> WORK TO BE COMPLETED: Begin at the line of the records that contains "777) in the screenshot?" and stop after the line that contains "center [1058, 16].". Reproduce only those lines, changing "Image resolution" to "Screen resolution" and leaving everything else unchanged.

— Start of DATASET ROWS —

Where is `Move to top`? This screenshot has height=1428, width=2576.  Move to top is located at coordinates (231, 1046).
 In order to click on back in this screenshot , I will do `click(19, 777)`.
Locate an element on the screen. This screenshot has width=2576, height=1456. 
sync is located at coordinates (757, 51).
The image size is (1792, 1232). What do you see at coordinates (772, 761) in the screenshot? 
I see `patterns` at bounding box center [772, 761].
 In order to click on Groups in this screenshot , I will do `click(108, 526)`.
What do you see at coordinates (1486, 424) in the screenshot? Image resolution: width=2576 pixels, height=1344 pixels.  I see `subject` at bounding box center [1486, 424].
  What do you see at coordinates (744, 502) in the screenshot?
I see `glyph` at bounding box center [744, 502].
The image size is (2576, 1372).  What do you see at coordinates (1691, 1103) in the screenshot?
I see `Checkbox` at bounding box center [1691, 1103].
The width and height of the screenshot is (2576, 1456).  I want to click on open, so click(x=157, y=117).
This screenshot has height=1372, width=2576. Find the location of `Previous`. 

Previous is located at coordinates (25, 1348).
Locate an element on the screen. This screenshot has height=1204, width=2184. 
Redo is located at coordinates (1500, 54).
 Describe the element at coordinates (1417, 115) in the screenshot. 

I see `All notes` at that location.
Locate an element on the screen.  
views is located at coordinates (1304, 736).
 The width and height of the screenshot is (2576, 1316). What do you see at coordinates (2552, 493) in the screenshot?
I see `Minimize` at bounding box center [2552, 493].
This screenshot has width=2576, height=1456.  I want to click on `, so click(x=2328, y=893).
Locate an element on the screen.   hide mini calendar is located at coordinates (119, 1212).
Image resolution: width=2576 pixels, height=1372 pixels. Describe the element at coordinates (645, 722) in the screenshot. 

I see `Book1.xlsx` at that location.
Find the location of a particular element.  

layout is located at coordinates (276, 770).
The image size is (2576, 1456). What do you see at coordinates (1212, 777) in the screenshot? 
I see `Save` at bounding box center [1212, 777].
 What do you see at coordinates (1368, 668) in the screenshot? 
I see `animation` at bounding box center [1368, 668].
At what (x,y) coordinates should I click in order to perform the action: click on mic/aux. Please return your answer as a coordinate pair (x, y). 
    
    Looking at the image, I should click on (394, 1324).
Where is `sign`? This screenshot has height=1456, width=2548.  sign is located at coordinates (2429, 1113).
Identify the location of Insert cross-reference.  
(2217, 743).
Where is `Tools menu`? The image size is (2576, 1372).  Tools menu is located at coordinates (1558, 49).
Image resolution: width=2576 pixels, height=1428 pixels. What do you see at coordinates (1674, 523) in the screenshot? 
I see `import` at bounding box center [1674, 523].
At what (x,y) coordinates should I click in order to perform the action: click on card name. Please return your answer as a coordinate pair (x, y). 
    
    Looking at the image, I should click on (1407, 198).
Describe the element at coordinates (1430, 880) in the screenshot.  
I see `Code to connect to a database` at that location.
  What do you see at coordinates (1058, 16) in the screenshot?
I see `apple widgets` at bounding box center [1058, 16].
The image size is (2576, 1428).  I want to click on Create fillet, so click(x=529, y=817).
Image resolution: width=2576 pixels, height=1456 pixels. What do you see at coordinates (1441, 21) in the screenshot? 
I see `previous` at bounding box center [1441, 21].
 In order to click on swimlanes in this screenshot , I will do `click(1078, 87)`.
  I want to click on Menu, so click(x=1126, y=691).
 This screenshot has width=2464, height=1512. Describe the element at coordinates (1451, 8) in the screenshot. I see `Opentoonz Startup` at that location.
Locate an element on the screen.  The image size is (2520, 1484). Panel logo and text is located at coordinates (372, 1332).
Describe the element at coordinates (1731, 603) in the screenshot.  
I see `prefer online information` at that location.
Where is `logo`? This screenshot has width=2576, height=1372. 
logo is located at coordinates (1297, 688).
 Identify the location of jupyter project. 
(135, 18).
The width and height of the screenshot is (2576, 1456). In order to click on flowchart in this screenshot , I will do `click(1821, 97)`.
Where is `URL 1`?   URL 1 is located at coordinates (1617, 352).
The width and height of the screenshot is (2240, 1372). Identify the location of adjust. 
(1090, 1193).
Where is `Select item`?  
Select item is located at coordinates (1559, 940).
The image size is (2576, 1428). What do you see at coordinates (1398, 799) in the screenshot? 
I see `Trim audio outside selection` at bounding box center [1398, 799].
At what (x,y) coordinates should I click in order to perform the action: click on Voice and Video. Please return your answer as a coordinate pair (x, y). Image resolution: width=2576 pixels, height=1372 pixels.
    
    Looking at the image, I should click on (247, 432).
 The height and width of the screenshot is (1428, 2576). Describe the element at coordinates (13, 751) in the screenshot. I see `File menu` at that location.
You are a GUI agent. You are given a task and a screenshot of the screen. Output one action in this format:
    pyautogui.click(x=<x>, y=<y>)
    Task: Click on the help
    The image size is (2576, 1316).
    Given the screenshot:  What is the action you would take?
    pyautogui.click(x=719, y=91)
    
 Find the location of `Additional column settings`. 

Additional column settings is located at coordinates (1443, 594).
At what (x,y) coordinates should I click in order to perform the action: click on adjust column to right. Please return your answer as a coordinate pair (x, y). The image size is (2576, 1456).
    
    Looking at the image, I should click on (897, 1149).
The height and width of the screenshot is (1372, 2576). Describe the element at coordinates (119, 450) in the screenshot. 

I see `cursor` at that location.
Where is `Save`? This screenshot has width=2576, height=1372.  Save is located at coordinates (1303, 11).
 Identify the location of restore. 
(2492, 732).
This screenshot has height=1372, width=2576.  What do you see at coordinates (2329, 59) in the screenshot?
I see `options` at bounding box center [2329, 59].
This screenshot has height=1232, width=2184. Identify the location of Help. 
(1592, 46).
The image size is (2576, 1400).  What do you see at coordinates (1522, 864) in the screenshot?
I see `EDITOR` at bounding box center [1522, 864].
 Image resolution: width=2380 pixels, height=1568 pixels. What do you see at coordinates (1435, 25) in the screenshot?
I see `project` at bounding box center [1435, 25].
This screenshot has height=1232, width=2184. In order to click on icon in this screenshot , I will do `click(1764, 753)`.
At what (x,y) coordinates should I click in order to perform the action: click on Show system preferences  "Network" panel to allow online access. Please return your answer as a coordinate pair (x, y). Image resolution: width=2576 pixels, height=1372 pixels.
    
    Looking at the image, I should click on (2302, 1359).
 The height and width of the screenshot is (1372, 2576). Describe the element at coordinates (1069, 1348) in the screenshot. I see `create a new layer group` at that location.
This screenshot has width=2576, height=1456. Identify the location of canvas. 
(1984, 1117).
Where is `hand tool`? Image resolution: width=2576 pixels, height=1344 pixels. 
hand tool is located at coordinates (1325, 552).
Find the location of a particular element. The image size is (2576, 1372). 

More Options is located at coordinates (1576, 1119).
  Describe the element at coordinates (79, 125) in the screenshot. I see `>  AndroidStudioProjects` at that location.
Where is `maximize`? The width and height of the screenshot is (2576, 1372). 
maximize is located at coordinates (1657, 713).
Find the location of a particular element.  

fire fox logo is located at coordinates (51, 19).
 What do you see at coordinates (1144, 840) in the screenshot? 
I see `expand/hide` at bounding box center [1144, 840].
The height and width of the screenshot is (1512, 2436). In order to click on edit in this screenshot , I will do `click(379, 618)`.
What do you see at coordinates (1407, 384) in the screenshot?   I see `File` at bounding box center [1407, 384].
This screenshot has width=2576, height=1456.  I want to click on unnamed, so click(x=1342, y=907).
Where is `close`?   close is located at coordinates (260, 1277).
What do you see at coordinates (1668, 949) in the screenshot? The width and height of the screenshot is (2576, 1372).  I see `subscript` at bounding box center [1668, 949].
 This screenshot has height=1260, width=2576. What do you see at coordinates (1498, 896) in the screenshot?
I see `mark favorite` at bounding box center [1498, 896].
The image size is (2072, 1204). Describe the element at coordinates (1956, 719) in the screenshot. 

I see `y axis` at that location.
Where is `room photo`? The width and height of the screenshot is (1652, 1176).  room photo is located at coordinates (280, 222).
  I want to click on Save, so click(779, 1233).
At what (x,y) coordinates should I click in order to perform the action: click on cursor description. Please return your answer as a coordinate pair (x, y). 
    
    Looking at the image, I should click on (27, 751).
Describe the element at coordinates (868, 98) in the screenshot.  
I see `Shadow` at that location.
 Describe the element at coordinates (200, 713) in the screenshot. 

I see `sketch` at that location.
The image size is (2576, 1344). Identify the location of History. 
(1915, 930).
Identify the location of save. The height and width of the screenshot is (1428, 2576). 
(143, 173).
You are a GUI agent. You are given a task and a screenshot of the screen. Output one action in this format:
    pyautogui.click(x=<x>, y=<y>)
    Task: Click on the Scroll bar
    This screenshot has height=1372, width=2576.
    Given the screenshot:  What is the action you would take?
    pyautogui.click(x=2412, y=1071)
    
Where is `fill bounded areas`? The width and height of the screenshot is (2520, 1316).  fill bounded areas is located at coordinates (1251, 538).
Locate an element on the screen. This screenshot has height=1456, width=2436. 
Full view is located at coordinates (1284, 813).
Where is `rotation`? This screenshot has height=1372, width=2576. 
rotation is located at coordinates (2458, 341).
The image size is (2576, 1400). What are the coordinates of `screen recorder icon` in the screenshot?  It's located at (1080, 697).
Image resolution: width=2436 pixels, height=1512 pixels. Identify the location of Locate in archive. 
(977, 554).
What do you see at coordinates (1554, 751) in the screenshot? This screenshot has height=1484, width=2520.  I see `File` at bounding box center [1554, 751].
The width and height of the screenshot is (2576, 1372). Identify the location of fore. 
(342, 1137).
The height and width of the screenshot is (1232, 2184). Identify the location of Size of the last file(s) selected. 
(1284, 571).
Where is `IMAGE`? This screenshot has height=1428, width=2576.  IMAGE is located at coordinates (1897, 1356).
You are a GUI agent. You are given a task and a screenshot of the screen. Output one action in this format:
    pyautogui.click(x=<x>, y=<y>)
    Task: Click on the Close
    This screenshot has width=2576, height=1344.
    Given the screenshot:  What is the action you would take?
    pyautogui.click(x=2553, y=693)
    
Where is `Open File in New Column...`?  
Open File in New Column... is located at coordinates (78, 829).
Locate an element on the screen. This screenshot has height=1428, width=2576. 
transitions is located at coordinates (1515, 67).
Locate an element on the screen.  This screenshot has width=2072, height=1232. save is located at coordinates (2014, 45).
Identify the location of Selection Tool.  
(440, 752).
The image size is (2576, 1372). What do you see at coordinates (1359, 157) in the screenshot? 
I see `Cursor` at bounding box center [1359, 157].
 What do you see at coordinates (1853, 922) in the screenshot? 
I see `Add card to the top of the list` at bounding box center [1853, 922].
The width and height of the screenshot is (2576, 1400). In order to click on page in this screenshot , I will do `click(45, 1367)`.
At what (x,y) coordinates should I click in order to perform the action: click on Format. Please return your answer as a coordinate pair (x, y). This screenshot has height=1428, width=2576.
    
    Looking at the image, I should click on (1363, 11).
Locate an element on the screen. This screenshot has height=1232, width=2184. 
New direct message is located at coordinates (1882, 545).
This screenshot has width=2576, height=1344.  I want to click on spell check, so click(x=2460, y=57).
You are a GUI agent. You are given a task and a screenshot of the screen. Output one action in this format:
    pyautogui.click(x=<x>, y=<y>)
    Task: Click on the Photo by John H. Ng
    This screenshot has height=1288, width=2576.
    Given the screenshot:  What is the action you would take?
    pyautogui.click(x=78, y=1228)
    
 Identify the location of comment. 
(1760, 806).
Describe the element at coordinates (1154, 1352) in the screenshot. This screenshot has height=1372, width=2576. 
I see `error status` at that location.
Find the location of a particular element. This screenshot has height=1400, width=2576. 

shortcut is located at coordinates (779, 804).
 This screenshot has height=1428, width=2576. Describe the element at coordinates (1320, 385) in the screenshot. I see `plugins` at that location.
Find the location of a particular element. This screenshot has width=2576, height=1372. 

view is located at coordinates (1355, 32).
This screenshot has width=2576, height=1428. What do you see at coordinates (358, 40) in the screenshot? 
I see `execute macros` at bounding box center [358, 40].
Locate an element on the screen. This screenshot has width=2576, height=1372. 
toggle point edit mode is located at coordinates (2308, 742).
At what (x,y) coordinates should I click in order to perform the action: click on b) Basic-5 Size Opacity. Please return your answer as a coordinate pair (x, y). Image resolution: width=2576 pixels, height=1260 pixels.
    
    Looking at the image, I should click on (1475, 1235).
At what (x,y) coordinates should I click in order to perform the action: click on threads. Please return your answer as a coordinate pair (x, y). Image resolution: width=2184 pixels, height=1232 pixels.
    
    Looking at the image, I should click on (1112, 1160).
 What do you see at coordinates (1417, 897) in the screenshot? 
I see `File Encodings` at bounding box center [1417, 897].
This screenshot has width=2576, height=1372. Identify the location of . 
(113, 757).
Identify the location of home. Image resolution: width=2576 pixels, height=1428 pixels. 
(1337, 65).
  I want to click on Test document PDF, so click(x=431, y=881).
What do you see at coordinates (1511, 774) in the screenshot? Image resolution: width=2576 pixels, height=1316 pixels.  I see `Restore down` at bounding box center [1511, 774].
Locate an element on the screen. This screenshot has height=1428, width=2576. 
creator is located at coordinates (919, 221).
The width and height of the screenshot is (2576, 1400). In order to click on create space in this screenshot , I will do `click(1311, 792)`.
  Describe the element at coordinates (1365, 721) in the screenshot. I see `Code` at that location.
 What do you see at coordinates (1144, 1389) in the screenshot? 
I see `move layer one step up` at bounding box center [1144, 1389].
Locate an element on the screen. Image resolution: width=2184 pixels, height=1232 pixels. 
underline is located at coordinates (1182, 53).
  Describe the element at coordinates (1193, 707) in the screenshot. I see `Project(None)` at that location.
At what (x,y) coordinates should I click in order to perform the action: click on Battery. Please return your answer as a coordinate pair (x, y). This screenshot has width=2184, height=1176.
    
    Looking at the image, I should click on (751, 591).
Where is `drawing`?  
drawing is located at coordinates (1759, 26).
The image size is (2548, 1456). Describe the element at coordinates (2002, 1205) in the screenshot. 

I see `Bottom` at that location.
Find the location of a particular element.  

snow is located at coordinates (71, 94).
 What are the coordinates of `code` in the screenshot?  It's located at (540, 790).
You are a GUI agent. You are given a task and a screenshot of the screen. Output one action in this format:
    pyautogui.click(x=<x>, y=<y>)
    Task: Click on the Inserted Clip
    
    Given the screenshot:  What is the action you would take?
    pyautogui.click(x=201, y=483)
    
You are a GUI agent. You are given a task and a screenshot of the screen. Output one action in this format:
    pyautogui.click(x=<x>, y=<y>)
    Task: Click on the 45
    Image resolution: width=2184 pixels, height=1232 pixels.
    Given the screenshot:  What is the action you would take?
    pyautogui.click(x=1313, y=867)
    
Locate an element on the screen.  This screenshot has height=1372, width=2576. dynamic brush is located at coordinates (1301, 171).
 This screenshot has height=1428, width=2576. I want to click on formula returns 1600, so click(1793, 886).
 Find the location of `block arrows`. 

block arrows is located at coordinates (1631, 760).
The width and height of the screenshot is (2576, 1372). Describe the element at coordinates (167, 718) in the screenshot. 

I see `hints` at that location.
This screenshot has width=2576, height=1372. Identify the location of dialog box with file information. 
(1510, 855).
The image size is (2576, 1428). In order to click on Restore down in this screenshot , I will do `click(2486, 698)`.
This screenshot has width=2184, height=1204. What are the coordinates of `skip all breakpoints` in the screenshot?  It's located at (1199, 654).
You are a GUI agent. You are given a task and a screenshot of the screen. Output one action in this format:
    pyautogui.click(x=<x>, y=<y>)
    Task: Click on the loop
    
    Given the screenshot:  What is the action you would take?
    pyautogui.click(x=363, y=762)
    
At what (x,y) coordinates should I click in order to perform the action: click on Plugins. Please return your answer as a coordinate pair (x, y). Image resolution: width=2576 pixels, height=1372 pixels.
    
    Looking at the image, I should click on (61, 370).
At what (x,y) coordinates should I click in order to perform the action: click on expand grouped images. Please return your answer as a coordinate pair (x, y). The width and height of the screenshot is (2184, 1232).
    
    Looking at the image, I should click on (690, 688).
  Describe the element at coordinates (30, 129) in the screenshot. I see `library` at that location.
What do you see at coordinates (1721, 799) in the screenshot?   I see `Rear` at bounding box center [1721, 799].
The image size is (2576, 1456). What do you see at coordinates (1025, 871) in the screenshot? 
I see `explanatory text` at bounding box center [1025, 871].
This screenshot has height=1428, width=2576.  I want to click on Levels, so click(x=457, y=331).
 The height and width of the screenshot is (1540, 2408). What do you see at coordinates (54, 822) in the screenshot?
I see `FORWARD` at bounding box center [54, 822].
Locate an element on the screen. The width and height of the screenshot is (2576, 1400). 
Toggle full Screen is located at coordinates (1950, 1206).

— End of DATASET ROWS —

> WRITTEN SOLUTION:
The image size is (2576, 1456). What do you see at coordinates (1212, 777) in the screenshot? 
I see `Save` at bounding box center [1212, 777].
 What do you see at coordinates (1368, 668) in the screenshot? 
I see `animation` at bounding box center [1368, 668].
At what (x,y) coordinates should I click in order to perform the action: click on mic/aux. Please return your answer as a coordinate pair (x, y). 
    
    Looking at the image, I should click on (394, 1324).
Where is `sign`? This screenshot has height=1456, width=2548.  sign is located at coordinates (2429, 1113).
Identify the location of Insert cross-reference.  
(2217, 743).
Where is `Tools menu`? The image size is (2576, 1372).  Tools menu is located at coordinates (1558, 49).
Screen resolution: width=2576 pixels, height=1428 pixels. What do you see at coordinates (1674, 523) in the screenshot? 
I see `import` at bounding box center [1674, 523].
At what (x,y) coordinates should I click in order to perform the action: click on card name. Please return your answer as a coordinate pair (x, y). 
    
    Looking at the image, I should click on (1407, 198).
Describe the element at coordinates (1430, 880) in the screenshot.  
I see `Code to connect to a database` at that location.
  What do you see at coordinates (1058, 16) in the screenshot?
I see `apple widgets` at bounding box center [1058, 16].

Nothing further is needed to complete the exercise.